Ce week end, nous sommes invités chez mon cousin, François Martinot, marié à Marie-Stéphanie de la Playère, devenue Mme Marie-Stéphanie de la Playère – Martinot et demeurant dans le domaine familial de la Playère, une vaste demeure dans leur famille depuis des générations. Elle en est l'unique héritière, ses parents ayant préféré le confort d'un somptueux appartement en ville avec ascenseur et proches de toutes commodités. Dans une famille d'un tel standing avec de telles origines, la maison est entretenue par un maître d'hôtel. Le repas est servi avec cérémonie dans la salle avec toute l'argenterie adéquate à chaque plat. Et bien sur pas question de se tromper. Même sa fille de 4 ans se doit d'utiliser son couteau à poisson pour la truite.

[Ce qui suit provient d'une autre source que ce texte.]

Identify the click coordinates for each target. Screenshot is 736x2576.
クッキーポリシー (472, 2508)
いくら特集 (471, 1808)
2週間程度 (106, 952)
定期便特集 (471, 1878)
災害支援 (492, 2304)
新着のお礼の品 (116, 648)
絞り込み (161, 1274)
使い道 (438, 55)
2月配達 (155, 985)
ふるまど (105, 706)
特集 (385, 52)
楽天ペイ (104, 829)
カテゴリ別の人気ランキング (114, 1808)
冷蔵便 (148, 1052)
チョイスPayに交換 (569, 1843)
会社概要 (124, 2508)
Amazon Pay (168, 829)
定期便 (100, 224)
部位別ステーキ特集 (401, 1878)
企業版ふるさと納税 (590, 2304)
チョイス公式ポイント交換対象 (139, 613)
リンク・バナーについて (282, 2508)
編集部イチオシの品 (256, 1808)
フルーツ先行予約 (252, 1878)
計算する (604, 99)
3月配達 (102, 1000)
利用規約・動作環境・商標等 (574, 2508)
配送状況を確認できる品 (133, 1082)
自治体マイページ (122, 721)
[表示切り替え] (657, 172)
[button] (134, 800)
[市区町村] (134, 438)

J'aime énormément mon cousin et pour lui éviter tout problème, nous avons toujours respecté les principes de sa femme quand nous allons chez eux. Elle même fait des efforts lors de nos barbecues. Mais cette fois, c'est trop, j'ai envie de m'amuser avec mes enfants et ceux de mon cousin. A titre d'exemple, ils n'ont pas la télévision (les programmes sont sans intérêt et ils reçoivent le journal tous les jours pour l'actualité) En matière de musique, ils ne connaissent que le solfège et quelques morceaux de musiques classiques.

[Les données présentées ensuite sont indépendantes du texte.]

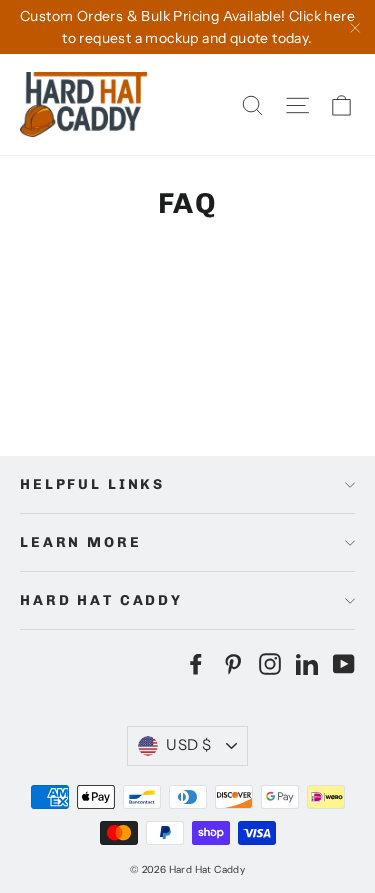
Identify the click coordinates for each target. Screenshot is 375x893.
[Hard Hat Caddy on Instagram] (270, 663)
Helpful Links (92, 484)
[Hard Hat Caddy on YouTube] (344, 663)
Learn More (81, 542)
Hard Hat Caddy (101, 600)
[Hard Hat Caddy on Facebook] (196, 663)
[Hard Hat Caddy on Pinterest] (233, 663)
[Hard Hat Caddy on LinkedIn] (307, 663)
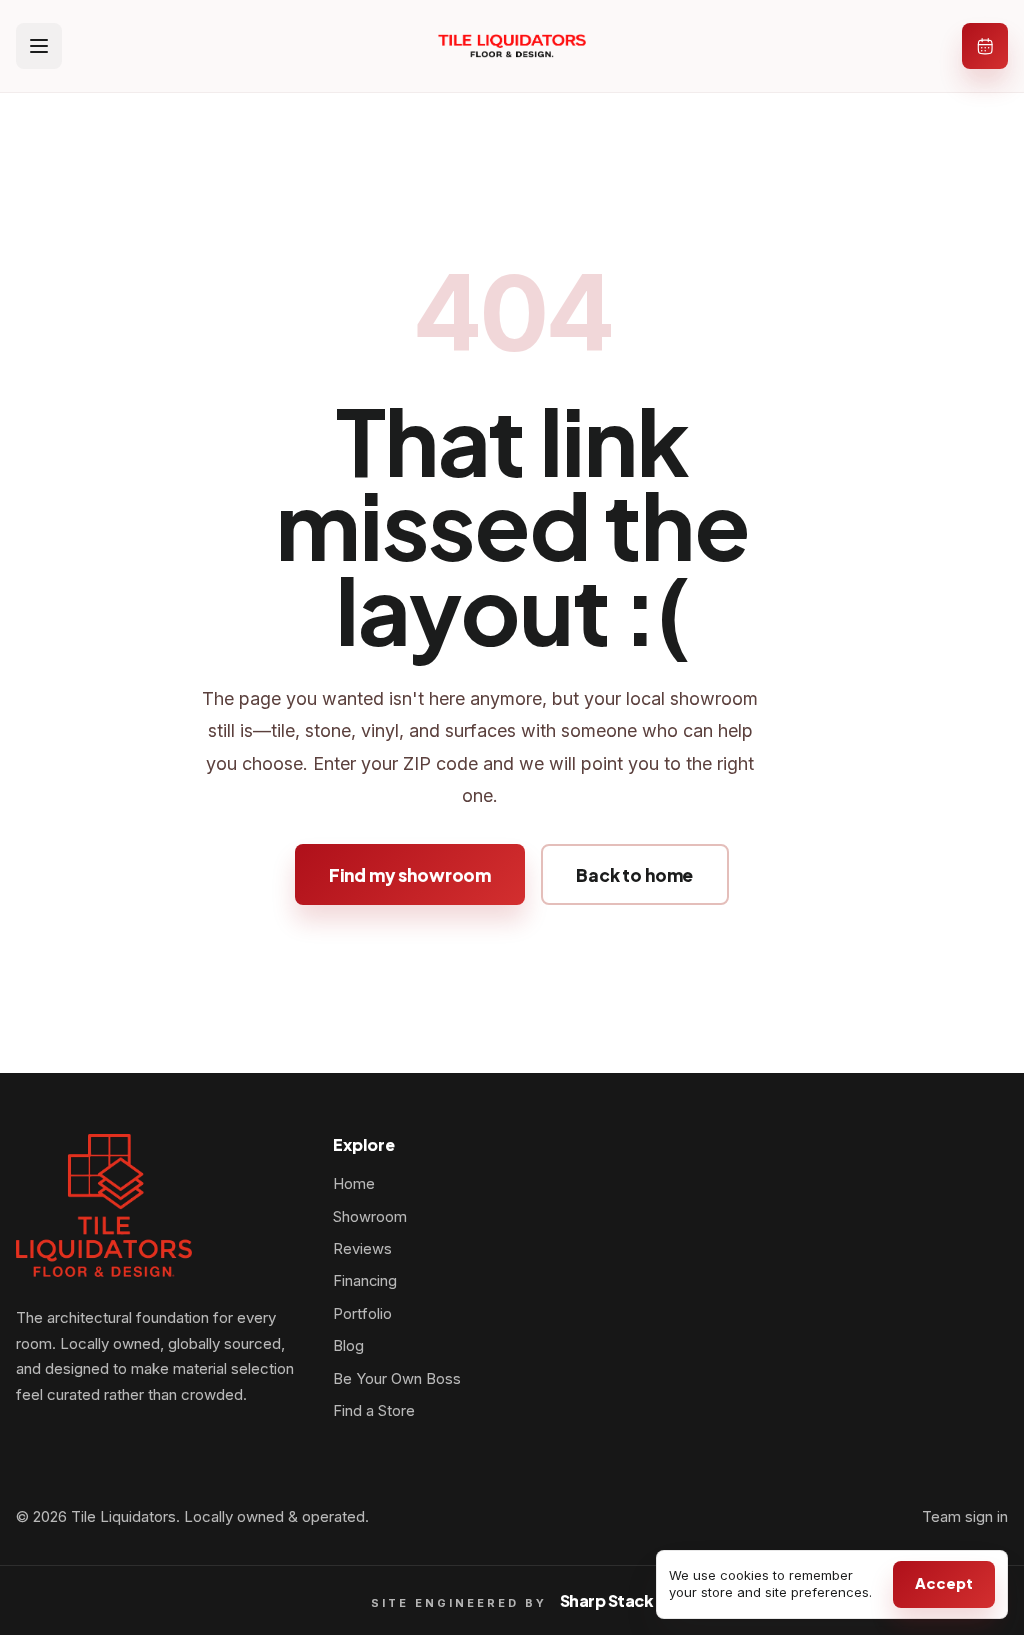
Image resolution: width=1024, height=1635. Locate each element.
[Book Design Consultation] (985, 46)
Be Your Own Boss (397, 1379)
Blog (348, 1346)
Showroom (370, 1217)
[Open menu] (39, 46)
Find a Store (374, 1411)
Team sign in (965, 1517)
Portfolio (362, 1314)
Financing (365, 1281)
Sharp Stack (607, 1600)
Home (354, 1184)
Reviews (362, 1249)
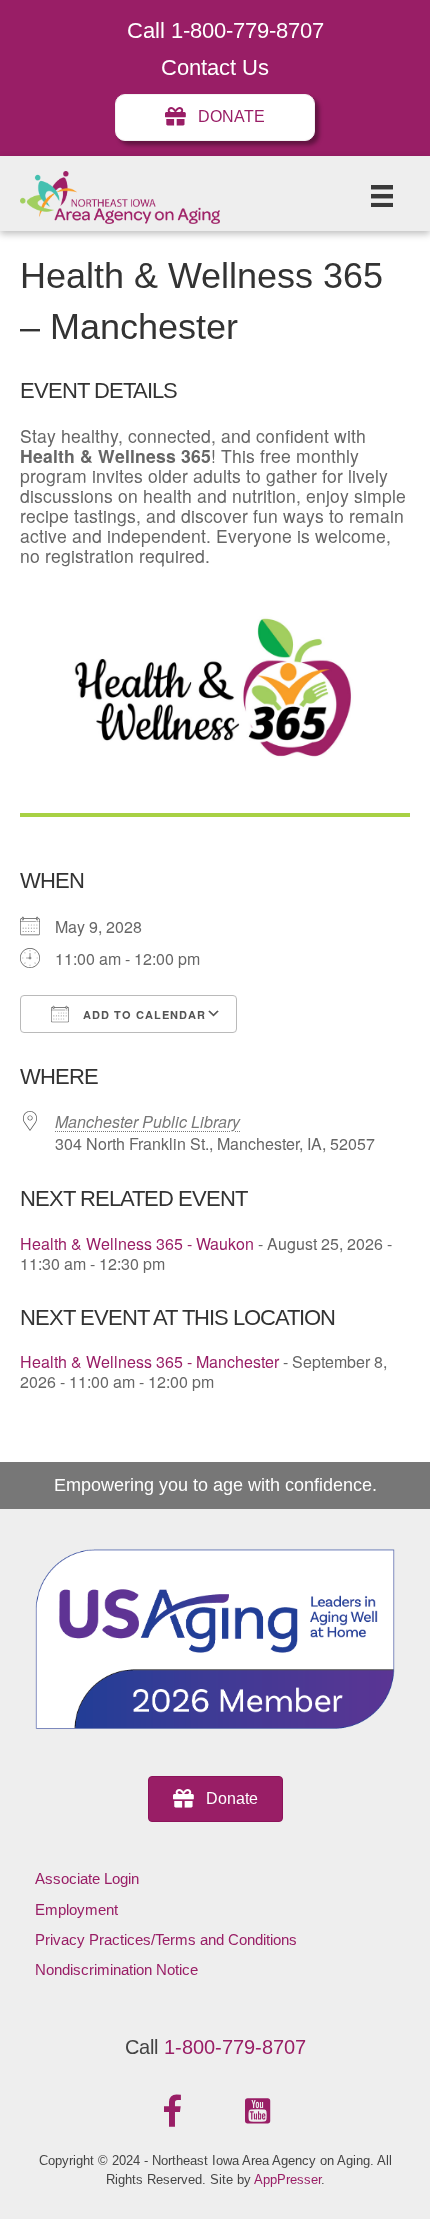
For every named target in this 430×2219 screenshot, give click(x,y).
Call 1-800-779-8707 (225, 30)
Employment (76, 1909)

Donc ce week end, j'ai tout préparé pour casser le traditionnel week end chez François. C'est moi qui ai chargé la voiture et personne n'a rien vu, mais j'y ai mis des sacs supplémentaires.
Nous arrivons en fin de matinée, peut avant l'apéritif. J'invite gentiment mon mari à aller faire un tour dans le parc avec les enfants, je vais monter installer nos affaires et je les rejoins. Il ne se fait pas prier, il n'aime pas l'ambiance de cette demeure. Tout semble froid et sans vie.

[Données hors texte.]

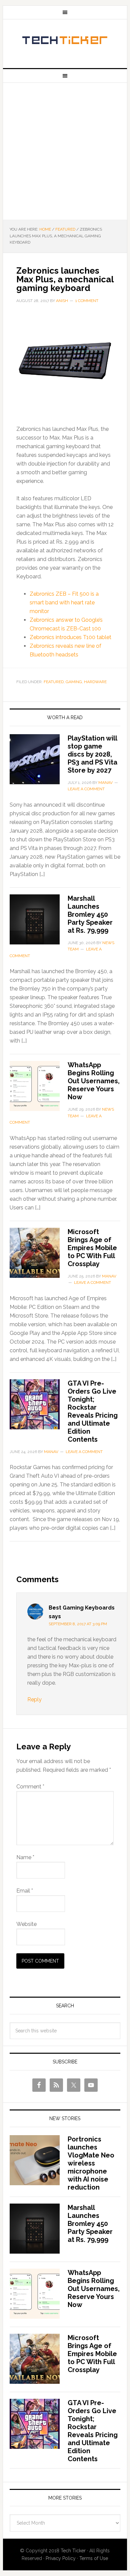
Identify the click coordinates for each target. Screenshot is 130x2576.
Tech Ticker (65, 41)
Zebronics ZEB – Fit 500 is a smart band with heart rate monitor (64, 602)
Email (24, 1891)
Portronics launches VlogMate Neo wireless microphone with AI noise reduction (91, 2163)
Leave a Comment (86, 789)
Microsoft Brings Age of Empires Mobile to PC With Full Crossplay (92, 1248)
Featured (54, 681)
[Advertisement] (65, 151)
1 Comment (86, 300)
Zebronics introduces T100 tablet (70, 637)
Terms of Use (93, 2558)
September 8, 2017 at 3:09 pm (78, 1624)
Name (25, 1857)
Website (26, 1924)
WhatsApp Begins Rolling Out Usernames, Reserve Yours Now (94, 1081)
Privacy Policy (61, 2558)
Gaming (74, 681)
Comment (30, 1786)
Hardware (95, 681)
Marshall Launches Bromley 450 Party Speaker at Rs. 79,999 (90, 914)
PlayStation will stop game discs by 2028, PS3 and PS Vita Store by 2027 (92, 754)
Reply (34, 1699)
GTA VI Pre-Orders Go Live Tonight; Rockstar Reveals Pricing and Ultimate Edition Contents (93, 1411)
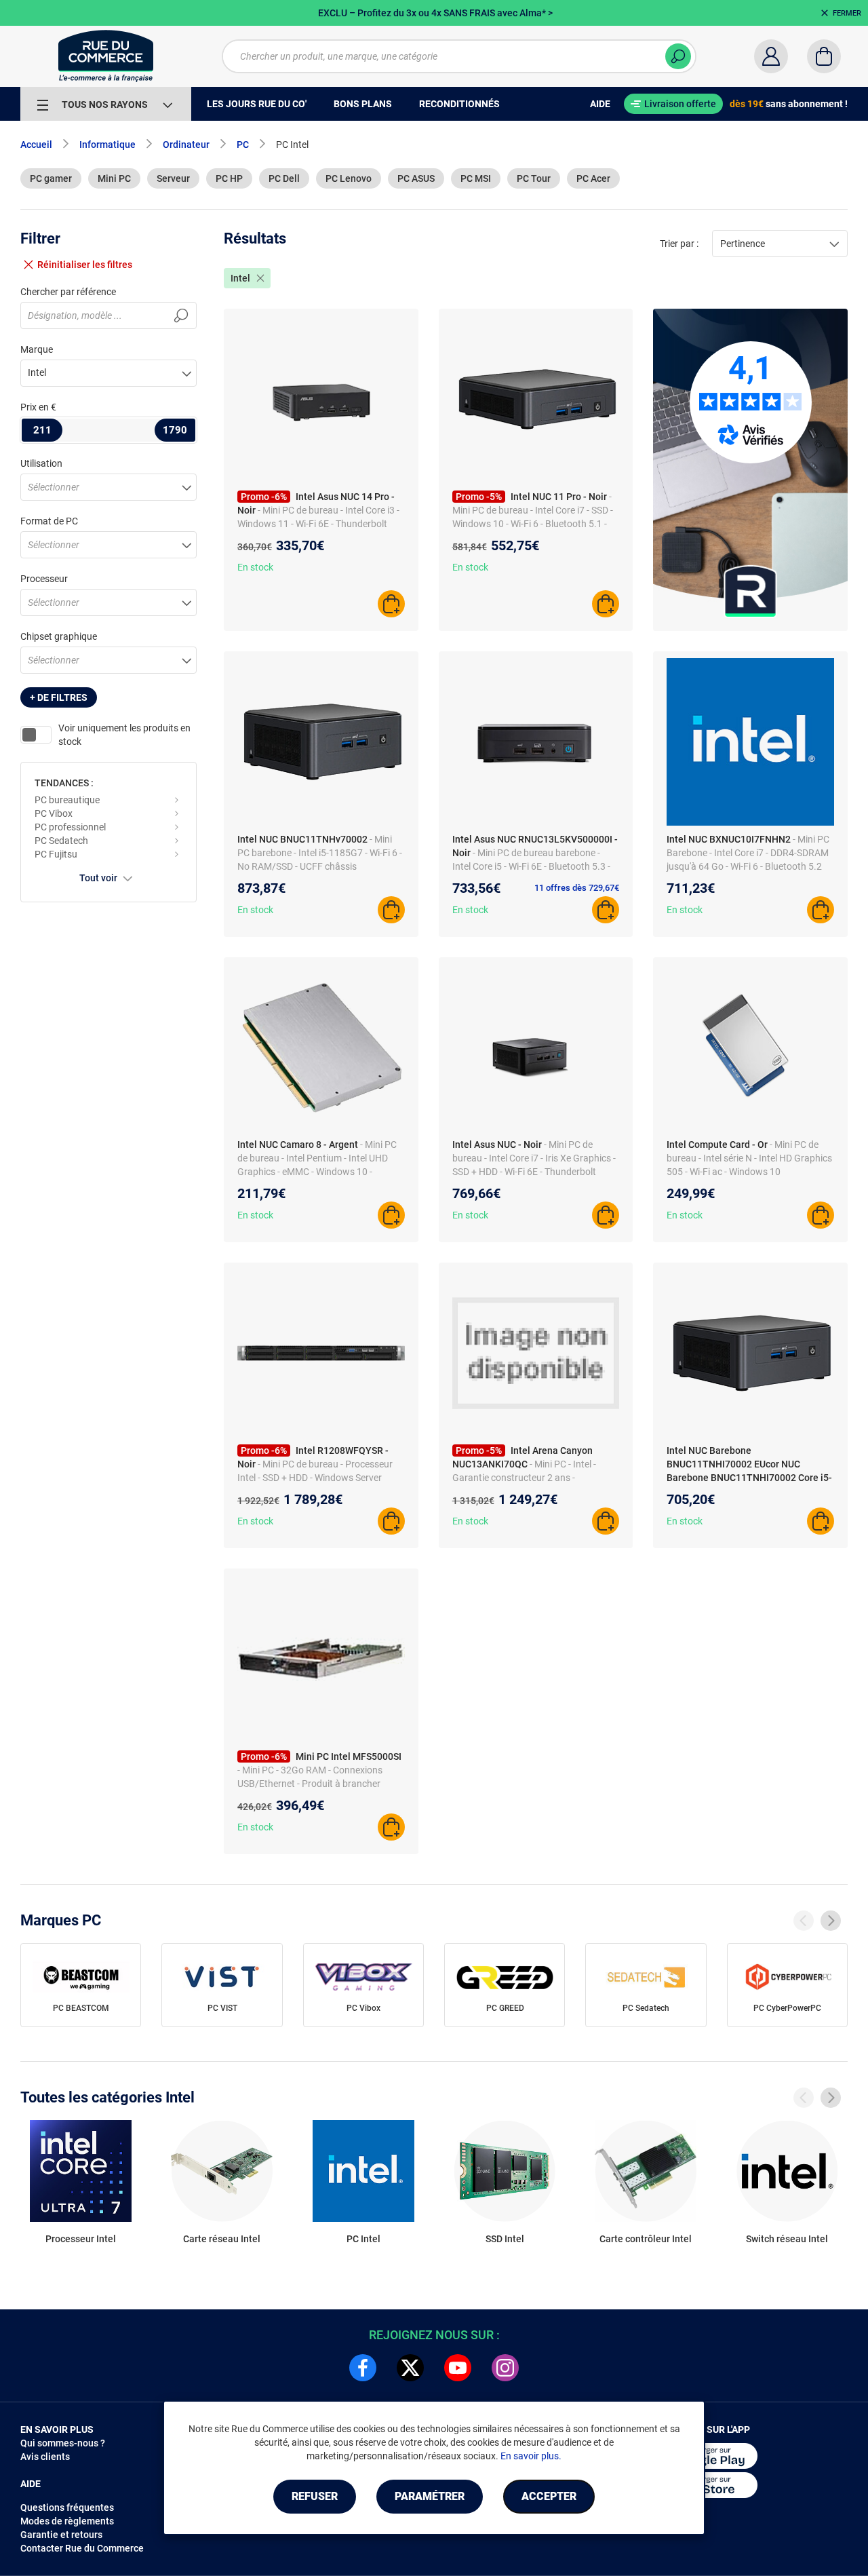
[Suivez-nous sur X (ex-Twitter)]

L'apéritif est traditionnellement servi dans le grand salon par Mme Elise la gouvernante (qui a bien sur d'autres fonctions et habite la maison de gardien à l'extrémité du parc avec son mari M. Albert. A midi précise, l'appel est fait pour l'apéritif, tout le monde est convié dans le salon.
C'est là que j'entre en action. Au moment où Mme Elise arrive avec le plateau de canapés et toasts, je lui prends ces amuse-bouche divers et invite tout le monde à me suivre dans le jardin. Sous les grands arbres, j'ai installé quelques grandes couvertures, afin que nous puissions nous installer confortablement dehors. A coté, j'ai mis des boites de vaisselle en carton, des gobelets en plastique, des chips et autres gâteaux apéritifs. Tous ces produits ne sont jamais arrivés jusqu'aux placards de Marie Stéphanie et vont ravir les plus jeunes.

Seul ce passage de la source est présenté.